If I ever meet Twiggy on the street I will smile and then slap the hell out of her. Until she came along women like Marilyn Monroe rocked size 12 pants, and voluptuousness was a virtue, not a sin.
Granted, the roll around my stomach might not be particularly voluptuous, but it has been nobly earned. I carried two additional human beings in there and am now in active menopause. Loss of estrogen causes the magnificent middle.
Or maybe my body thinks I'm drowning from the sweat created by hot flashes and has instinctively built an inner tube so I can survive.
Like Vladimir and Estragon in Beckett's play, "Waiting for Godot," I have waited endlessly for the arrival of the perfect body. Like Godot, it has never shown up.
The irony is that when I look at pictures of me in my 20s and 30s, I realize that I had an excellent figure. The thing that kept me from seeing it was the barrage of messages that told women we were never pretty enough, never thin enough and never ripped enough.
I observe so many women in my age group who are mostly muscle and bone and apparently don't eat for weeks at a time. I have a desperate need to take them out for a burger and fries.
The wisdom that comes with being in my 50s, as well as my menopausal, maniacal impatience, have come together in the form of acceptance. Finally, I admit that I'm tired of waiting for my perfect body. Why? Because:
• I've spent 35 years waiting to buy that new wardrobe as soon as I lose 10 lbs. I'm down to four shirts and three pairs of pants. It's time to buy.
• I believe my body is fine just the way it is. It gets me around. It can do hot yoga for 90 minutes. It can fall down deck stairs without breaking a bone. And two humans exist because of the cells this body gave them.
• My husband says most men like to have a little weight on their women. Of course they want 80 percent of the weight to be located in the boobs, but I believe him. I choose not to have breast implants, but if I pull my back fat forward I can create some tremendous cleavage.
• Fashion designers who want to save money on material and be supplied with human hangers for the runway have promulgated the goal of being ridiculously skinny. They will not be allowed to impact my self-esteem so their lives can be easier.
• Too many women I know are terrified that they won't attract a man if they gain a few pounds. If I have to choose between eating popcorn or having a man give me a once-over, I'm going for the popcorn every time. A glance takes two seconds, but popcorn can last through an entire movie.

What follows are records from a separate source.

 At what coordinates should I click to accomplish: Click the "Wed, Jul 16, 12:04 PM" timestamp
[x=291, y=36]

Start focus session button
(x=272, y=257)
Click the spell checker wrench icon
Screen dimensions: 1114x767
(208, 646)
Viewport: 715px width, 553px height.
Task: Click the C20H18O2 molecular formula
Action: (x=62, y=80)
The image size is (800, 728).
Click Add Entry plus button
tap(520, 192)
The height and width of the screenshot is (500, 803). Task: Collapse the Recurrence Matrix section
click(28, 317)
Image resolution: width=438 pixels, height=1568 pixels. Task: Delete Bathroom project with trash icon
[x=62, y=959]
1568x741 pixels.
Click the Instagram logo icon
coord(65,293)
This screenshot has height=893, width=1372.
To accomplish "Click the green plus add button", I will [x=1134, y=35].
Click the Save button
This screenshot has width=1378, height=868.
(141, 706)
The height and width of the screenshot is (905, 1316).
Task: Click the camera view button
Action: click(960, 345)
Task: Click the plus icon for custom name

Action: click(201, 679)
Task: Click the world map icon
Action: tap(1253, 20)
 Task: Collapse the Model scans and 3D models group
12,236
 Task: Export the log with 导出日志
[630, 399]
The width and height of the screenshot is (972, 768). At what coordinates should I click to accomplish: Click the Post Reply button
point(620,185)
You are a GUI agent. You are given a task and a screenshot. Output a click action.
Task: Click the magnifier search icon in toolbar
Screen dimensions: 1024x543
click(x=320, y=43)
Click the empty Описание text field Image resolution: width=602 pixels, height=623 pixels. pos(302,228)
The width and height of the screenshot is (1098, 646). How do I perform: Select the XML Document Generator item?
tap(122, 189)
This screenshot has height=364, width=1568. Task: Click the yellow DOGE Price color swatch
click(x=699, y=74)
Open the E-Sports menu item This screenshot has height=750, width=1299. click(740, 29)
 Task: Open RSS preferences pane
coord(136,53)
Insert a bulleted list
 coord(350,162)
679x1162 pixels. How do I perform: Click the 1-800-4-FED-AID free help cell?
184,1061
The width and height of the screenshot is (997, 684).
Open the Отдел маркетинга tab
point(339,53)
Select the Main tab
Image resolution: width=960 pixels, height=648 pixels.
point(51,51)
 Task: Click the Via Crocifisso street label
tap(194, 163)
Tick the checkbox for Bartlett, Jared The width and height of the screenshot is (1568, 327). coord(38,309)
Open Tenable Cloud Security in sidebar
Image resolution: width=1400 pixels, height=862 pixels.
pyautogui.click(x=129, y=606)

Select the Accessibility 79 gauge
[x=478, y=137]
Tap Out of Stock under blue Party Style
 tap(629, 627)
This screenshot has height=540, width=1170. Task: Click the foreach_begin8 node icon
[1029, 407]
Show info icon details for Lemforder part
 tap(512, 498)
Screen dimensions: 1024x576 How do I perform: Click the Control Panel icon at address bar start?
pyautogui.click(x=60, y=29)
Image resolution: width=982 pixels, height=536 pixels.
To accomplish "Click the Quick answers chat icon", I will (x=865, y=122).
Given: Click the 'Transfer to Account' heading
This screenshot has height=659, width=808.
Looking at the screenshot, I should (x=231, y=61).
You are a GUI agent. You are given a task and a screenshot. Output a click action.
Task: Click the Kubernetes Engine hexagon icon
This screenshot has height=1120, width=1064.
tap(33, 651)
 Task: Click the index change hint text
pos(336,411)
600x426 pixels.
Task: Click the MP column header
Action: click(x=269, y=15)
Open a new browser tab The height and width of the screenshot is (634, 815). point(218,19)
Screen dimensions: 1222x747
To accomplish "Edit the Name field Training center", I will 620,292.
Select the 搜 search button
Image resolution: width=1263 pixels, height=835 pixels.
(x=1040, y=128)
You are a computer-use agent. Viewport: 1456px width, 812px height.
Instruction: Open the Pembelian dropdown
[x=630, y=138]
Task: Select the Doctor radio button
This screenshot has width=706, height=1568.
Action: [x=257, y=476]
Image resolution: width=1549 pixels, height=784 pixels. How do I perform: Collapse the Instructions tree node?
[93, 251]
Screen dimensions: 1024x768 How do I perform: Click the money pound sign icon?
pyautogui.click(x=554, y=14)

In the second act of "Waiting for Godot," Vladmir and Estragon have a series of scenes in which they try on articles of clothing that do not seem to fit, causing them to be frustrated as they wait for the mysterious Godot.
I've had the same experience in dressing rooms across this nation. I leave the house determined to buy a new outfit, but once I enter the silent, dingy dressing room my heart begins to pound. I step into the stall, trying to forget that fact that it's called a stall, and avoid the full-length mirror, which suddenly becomes the bully on the playground as I refuse to make eye contact.
I take off the least amount of clothing possible, but inevitably lose my balance and have to look up. The cruel fluorescent lights expose every flaw on my body, including the appendix scar remaining from my third grade appendectomy. My appendix burst, and they had to cut a much wider scar than normal. At 8 years old, that was cool. At 52 years old, it looks a little like a deep cut on a rotting grapefruit.
My dressing room experience inevitably causes me to slam the clothes down and find the closest Cinnabon. Like Vladmir and Estragon, I leave the dressing room without a new direction. Instead, I sit on a bench and wonder when that perfect body will arrive.
The last scene in "Waiting for Godot," shows Vladmir and Estragon still waiting. Finally, they agree to leave but neither of them makes any move to go.
I'm not waiting for the Godot body any longer, because it is here and it has housed me beautifully for 52 years.
In fact, I am taking this body out on a date, and I will buy it an entire wardrobe, at its perfect, 52-year-old size. While trying on clothes, we are going to make eye-contact with mirrors and celebrate the appendectomy scar that evidences a battle won.
I'll celebrate this amazing machine that survived five concussions and two babies and several bouts with mononucleosis and more flu than any one body should ever have to handle.
And then I will treat it to a Cinnabon dessert. And we will journey on together, until death do us part.